Personal information
- Born: 31 August 1979 (age 47) Kentville, Nova Scotia, Canada

Sport
- Sport: Snowboarding

= Trevor Andrew =

Canadian snowboarder (born 1979)

Trevor Andrew (born 31 August 1979) is a Canadian snowboarder, musician and artist. He competed at the 1998 Winter Olympics and the 2002 Winter Olympics. After an injury in 2005, he turned his attention to music, signing with Virgin Records and re-releasing his first album Trouble Andrew in 2009.

== Snowboarding ==
While riding for Burton Snowboards he competed in the 1998 Winter Olympics half-pipe event, finishing in 29th place, and the 2002 Winter Olympics half-pipe event, finishing in 9th place. In 2004, after an injury which saw him break six ribs and crack a vertebra, he retired from professional competition.

== Guccighost ==
In 2012 Andrew came up with the alter ego Guccighost as a last minute Halloween costume.

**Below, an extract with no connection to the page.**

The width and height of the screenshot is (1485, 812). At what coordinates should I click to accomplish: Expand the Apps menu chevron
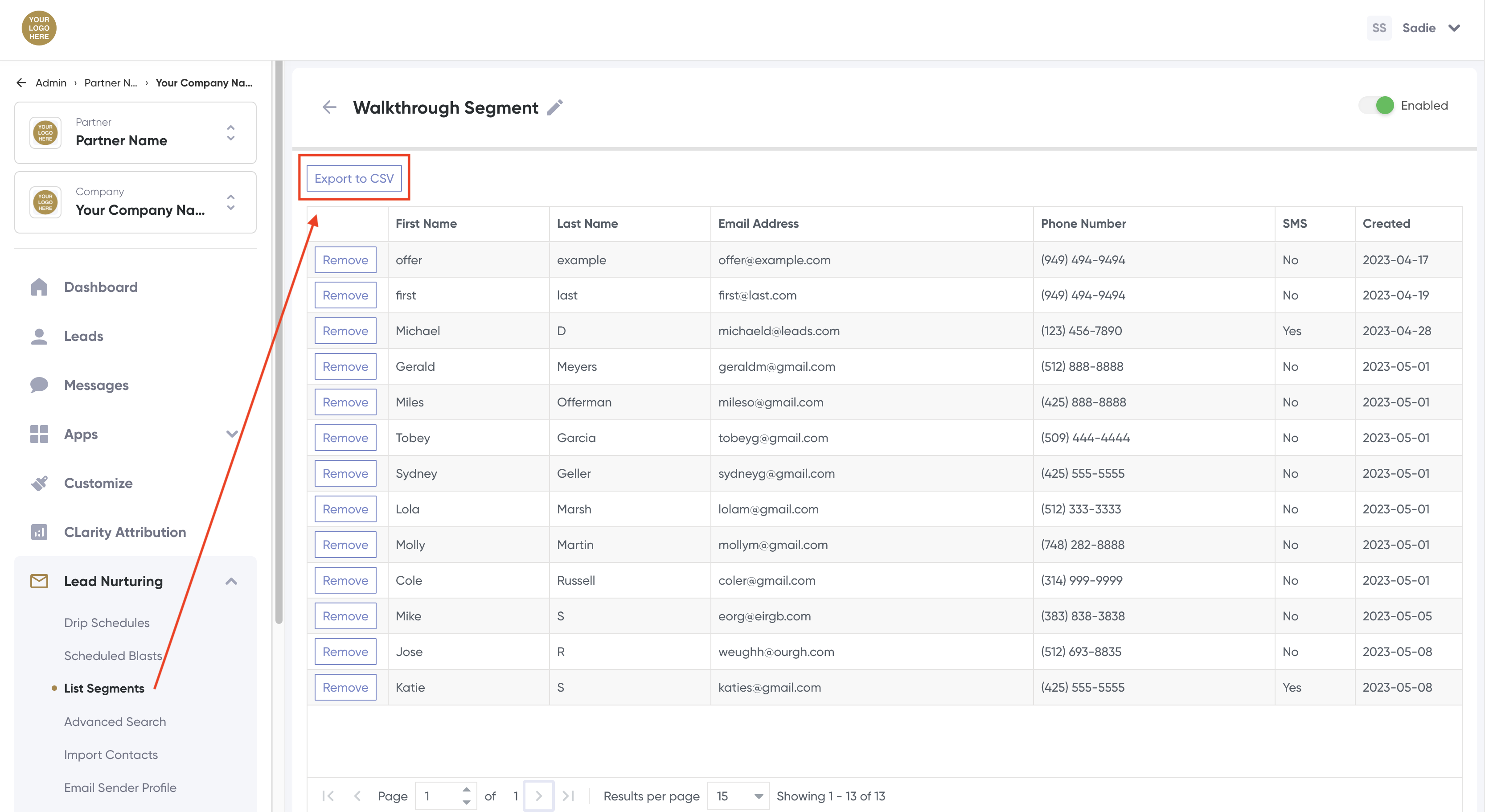click(x=232, y=434)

Continuing to use this persona, he started to spread the logo around New York City until in 2016 his unique designs caught the attention of fashion house Gucci, which led to an ongoing collaboration. His work was displayed across the facade of the flagship Gucci Fifth Avenue Store for the official launch of the fall winter 2016 collection, and has been worn by a number of celebrities such as Rihanna, Beyonce, Madonna, Nas and Zöe Kravitz.

== Personal life ==
Andrew was previously married to multi-genre artist Santigold and shares three children together.

== Art career ==
Further artistic endeavors since then have seen his work displayed in galleries worldwide, among them Deitch Projects, Milk Galleries and Modern Art Museum Shanghai.

In November 2020, Andrew released an NFT collection on Nifty Gateway, which was followed up in March 2021 with his Can't Kill A Ghost collection which sold for a total of $3.1 million. Since those releases, he has continued to work within the NFT space and has released his work at Sotheby's and Christie's auction houses.